START Page extract

Former employees interviewed by the Chicago Tribune stated that conditions in the plant were "filthy and nasty", and that they would never eat the peanut butter or allow their children to eat it. One employee remembered seeing a family of baby mice in a tote of peanuts, and others recalled having to step over standing water inside the building after heavy rain. Another former employee told CBS News that he saw a rat dry-roasting in a peanut area. Another told ABC News that workers had no idea the company had positive Salmonella tests because "that information is not for the average employee to see."

Food and Drug Administration
Food and Drug Administration (FDA) inspectors reported, following a two-week inspection of the Blakely, Georgia, plant in January 2009, that the company had information that its peanut-butter products were tainted with Salmonella, but shipped them anyway after "retesting" them.  This occurred at least 12 times in 2007 and 2008. FDA inspectors also found mold growing on the plant's ceiling and walls, foot-long gaps in its roof, dead insects near peanuts, and holes in the plant big enough for rodents to enter. Inspectors found that the company also did not clean its equipment after finding contamination, and did not properly segregate raw and finished products. In 2007, the company shipped chopped peanuts on two occasions even after Salmonella was confirmed by private lab tests. The company had previously refused to divulge production test records until federal officials invoked the food safety provisions of a federal antiterrorism law (the 2002 Public Health Security and Bioterrorism Preparedness Response Act). As a result of this refusal and the incident in general, the Georgia State Senate passed a bill requiring peanut product manufacturers to report any contamination within 24 hours, failing which felony charges would result.

On February 6, 2009, the FDA reported that the company shipped tainted products under three conditions: (1) without retesting, (2) before the retest results came back from an outside company, and (3) after a second test showed no bacterial contamination. In all three cases, the initial positive result means that the product should have been destroyed. Food safety experts say Salmonella can live in pockets of peanut butter, so that one batch could test both negative and positive. In that case, it should have been destroyed, they said.

Documents released February 11 by the U.S. House Energy and Commerce Committee showed that the company shipped products to customers even before receiving results of Salmonella tests, and the company stopped using a private laboratory because too many tests done there showed contamination. A lab tester told the House panel that the company discovered Salmonella at its Blakely plant as far back as 2006.

Texas
The company had operated a plant in Gorman, where the company originally started in 1977. David Brooks, the snack food company buyer interviewed by The Washington Post after the Salmonella outbreak, said that he inspected this plant three times on behalf of his company in the mid-1980s to determine whether to buy peanuts from PCA. The plant failed his private inspection each time for what he called "just filthy" conditions, including dusty beams, leaky roofs, and birds flying through the building. The Gorman operations transferred to Plainview when Hale County officials issued $2 million in tax-free revenue bonds to help the company convert a long vacant Jimmy Dean sausage factory into a peanut plant. Local officials, including a county health inspector, toured the new plant and approved its opening, although the state said it never knew the plant existed. The plant was located along a major highway, across from a large Wal-Mart distribution center; it had four highly visible signs in the front and a billboard bearing a picture of a peanut. A state inspector who drove by the plant "a few times" on his way to other inspections never stopped because it was not on his list. State officials said the company was solely to blame for failing to obtain the food manufacturer's license when the Plainview plant opened.

END Page extract
START Information given

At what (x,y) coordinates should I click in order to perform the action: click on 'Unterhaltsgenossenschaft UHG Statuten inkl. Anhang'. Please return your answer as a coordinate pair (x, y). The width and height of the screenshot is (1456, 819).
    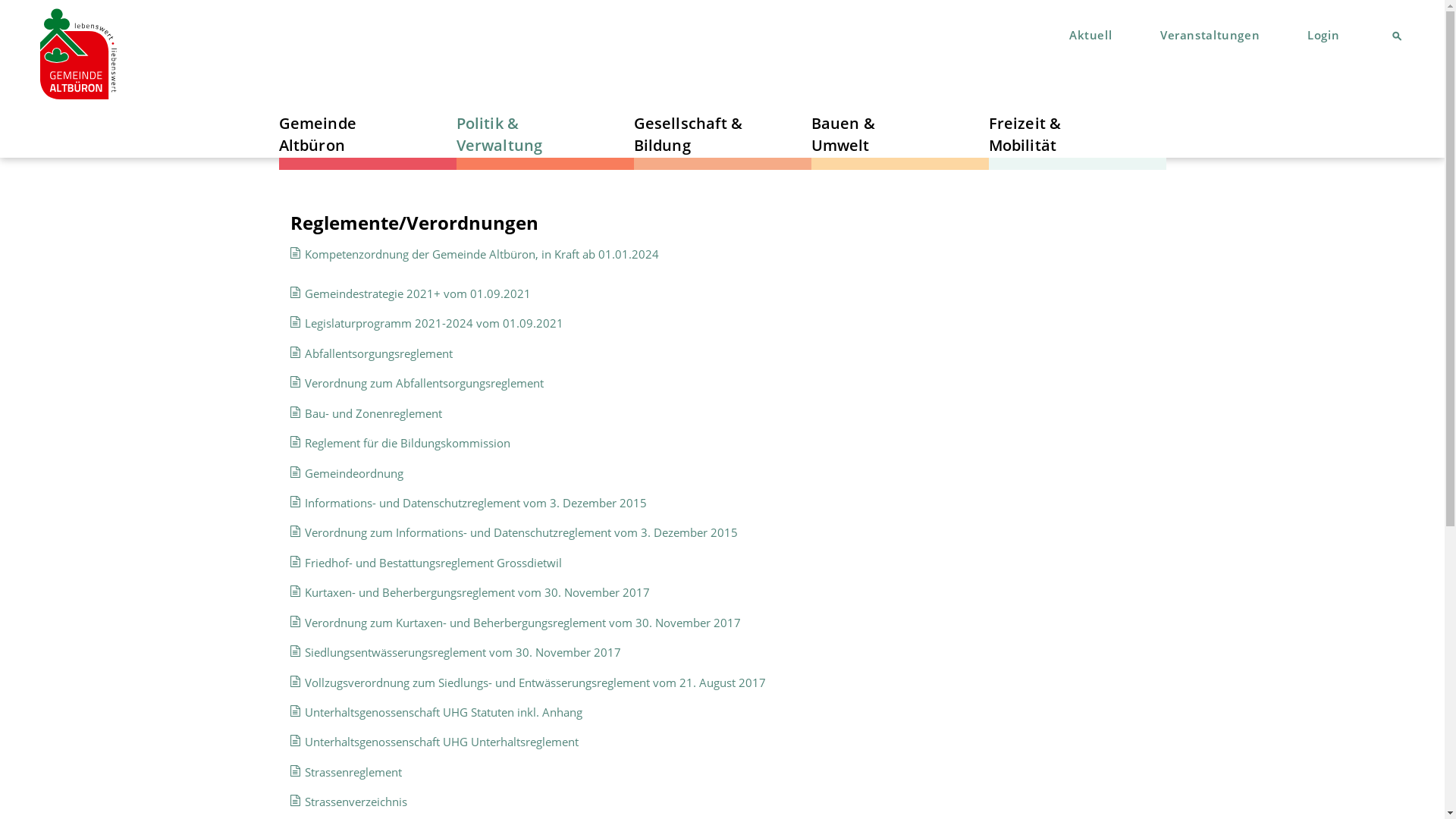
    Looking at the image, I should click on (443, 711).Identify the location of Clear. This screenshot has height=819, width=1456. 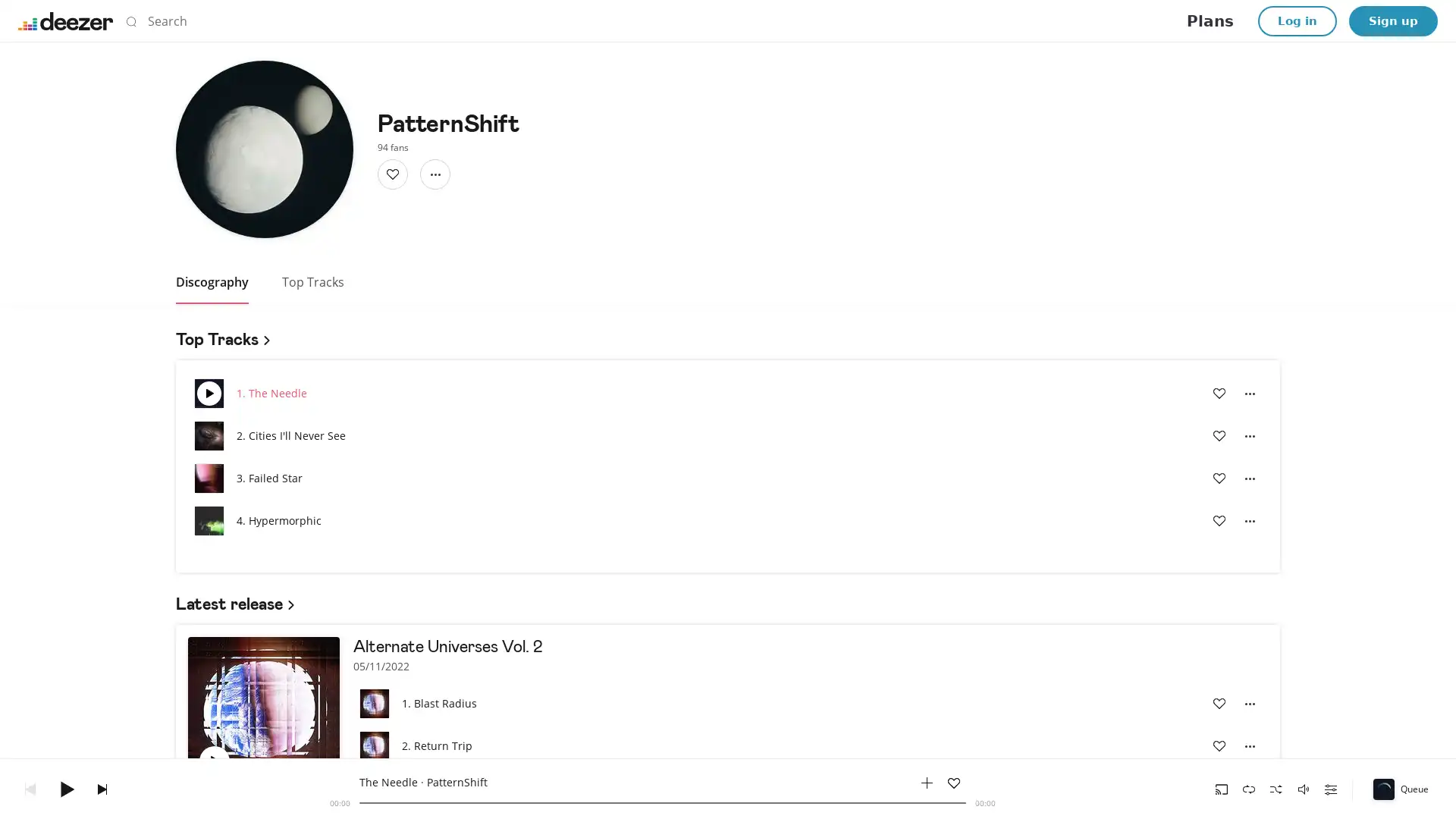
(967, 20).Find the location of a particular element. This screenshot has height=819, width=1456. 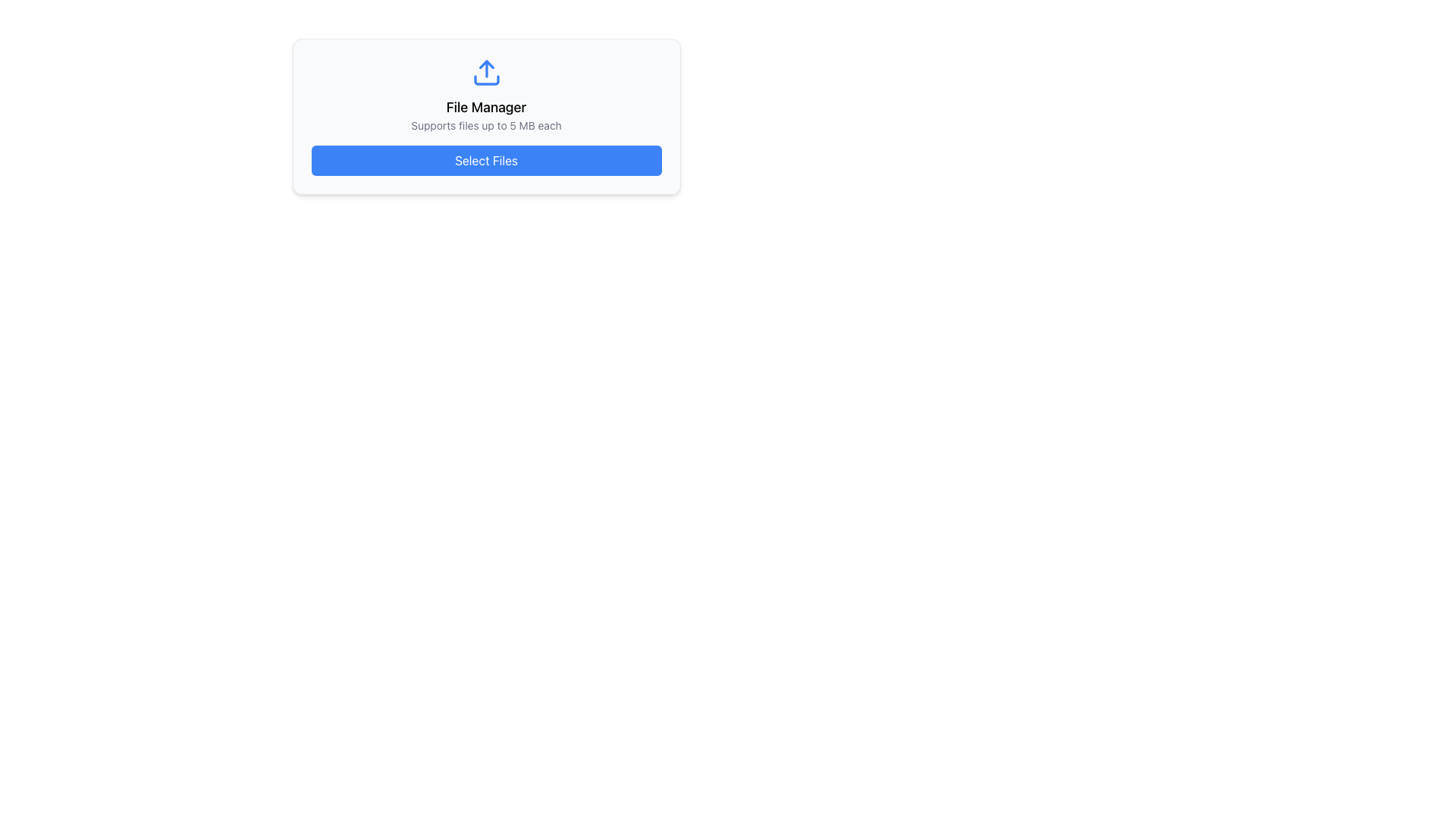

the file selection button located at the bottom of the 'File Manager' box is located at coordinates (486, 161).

END Information given

Required actions:
• A. Answer the following questions using the peanut plant account.
(i) What did a former employee tell CBS News he saw in a peanut area?
(ii) In what month and year did FDA inspectors carry out their two-week inspection of the Blakely, Georgia, plant?
(iii) In what year did the company originally start in Gorman?
• B. Quote the peanut plant account from "Documents released February" to "back as 2006.".
• C. Continue the peanut plant account from the point where it stops.

Results of the exercise:
• A.
(i) A rat dry-roasting.
(ii) January 2009.
(iii) 1977.

• B.
Documents released February 11 by the U.S. House Energy and Commerce Committee showed that the company shipped products to customers even before receiving results of Salmonella tests, and the company stopped using a private laboratory because too many tests done there showed contamination. A lab tester told the House panel that the company discovered Salmonella at its Blakely plant as far back as 2006.

• C.
The company's plant in Plainview opened in March 2005 and employed 30 people, but was never licensed in that state as a food manufacturing facility; the state had not done any inspections until the problems with the Georgia plant became news.  The Texas plant blanched, dry- and oil-roasted, and chopped peanuts, then shipped them to food companies across the country. The plant had been certified for organic production in November 2005, based on what state officials later called incomplete information obtained by an inspector with the Texas Department of Agriculture. However, the company failed to apply for a Texas health certificate, which would have triggered a visit by state inspectors. State health officials were not aware the plant existed until the company released a list of its plants around the country.

The Texas inspection in January 2009 found some unsanitary conditions, such as unclean sections of a peanut-roasting line. It also reported that several internal company laboratory tests dating back to November had found no Salmonella or other contaminants. However, on February 10, 2009, company officials announced that the Texas plant had been shut down, after samples taken on February 4 tested positive for Salmonella. Former workers at the Texas plant interviewed by The New York Times said that the facility was "disgusting". It said the plant shared many of the problems found in the plant in Georgia, including a badly leaking roof and rodent infestation. A former plant manager told Good Morning America that he had repeatedly complained to the company owner, Stewart Parnell, about unsanitary conditions, including "water leaking off a roof and bird feces washing in", but Parnell would not authorise money for necessary repairs.

On February 12, 2009, Texan health officials ordered an unprecedented recall of all products ever shipped from the Texas plant since it opened in 2005, after discovering that the plant's air-handling system was drawing in debris from a crawl space containing "dead rodents, rodent excrement and bird feathers" into production areas. State health officials said they issued the sweeping recall because they did not know how long the unsanitary conditions had existed at the plant.

Virginia 
The PCA's peanut blanching operation in Suffolk, Virginia, employed 13 workers and was shut down the day PCA filed for bankruptcy.

Criminal proceedings

Georgia Investigation
Tommy Irvin, commissioner of the Georgia Department of Agriculture (GDA), requested criminal investigation of the Georgia Bureau of Investigation (GBI) as the organization responsible for inspections contracted by the FDA. GDA and GBI officials had said they would consider pursuing manslaughter charges if federal authorities did not take up the case. On January 30, 2009, federal health officials announced that a criminal investigation had been launched by the U.S. Justice Department for possible prosecution under provisions of the 1938 Federal Food, Drug, and Cosmetic Act. On February 4, Georgia officials said they would not prosecute the company, because the two state laws under consideration (reckless conduct and adulteration of food) were only misdemeanors and would only allow for minor penalties. Vernon Keenan, director of the Georgia Bureau of Investigation, said: "Any potential prosecution is most appropriately handled at the federal level".

Federal Prosecution
On February 9, 2009, the Federal Bureau of Investigation (FBI) announced that it had joined with the FDA's Office of Criminal Investigations (FDA-OCI) as part of a criminal investigation of the company. Search warrants were executed on the Blakely plant, as well as PCA's corporate headquarters in Lynchburg. Following a raid by its agents, the Federal Agents sealed off the Blakely plant. On February 21, 2013, four former officials of the company were named in a 75-count indictment on charges related to Salmonella-tainted peanuts and peanut products. The former processing plant manager for Peanut Corporation, Samuel Lightsey, reached a plea agreement on May 8, 2014. Lightsey was then available to the government as a witness at the trial, scheduled to begin in July 2014.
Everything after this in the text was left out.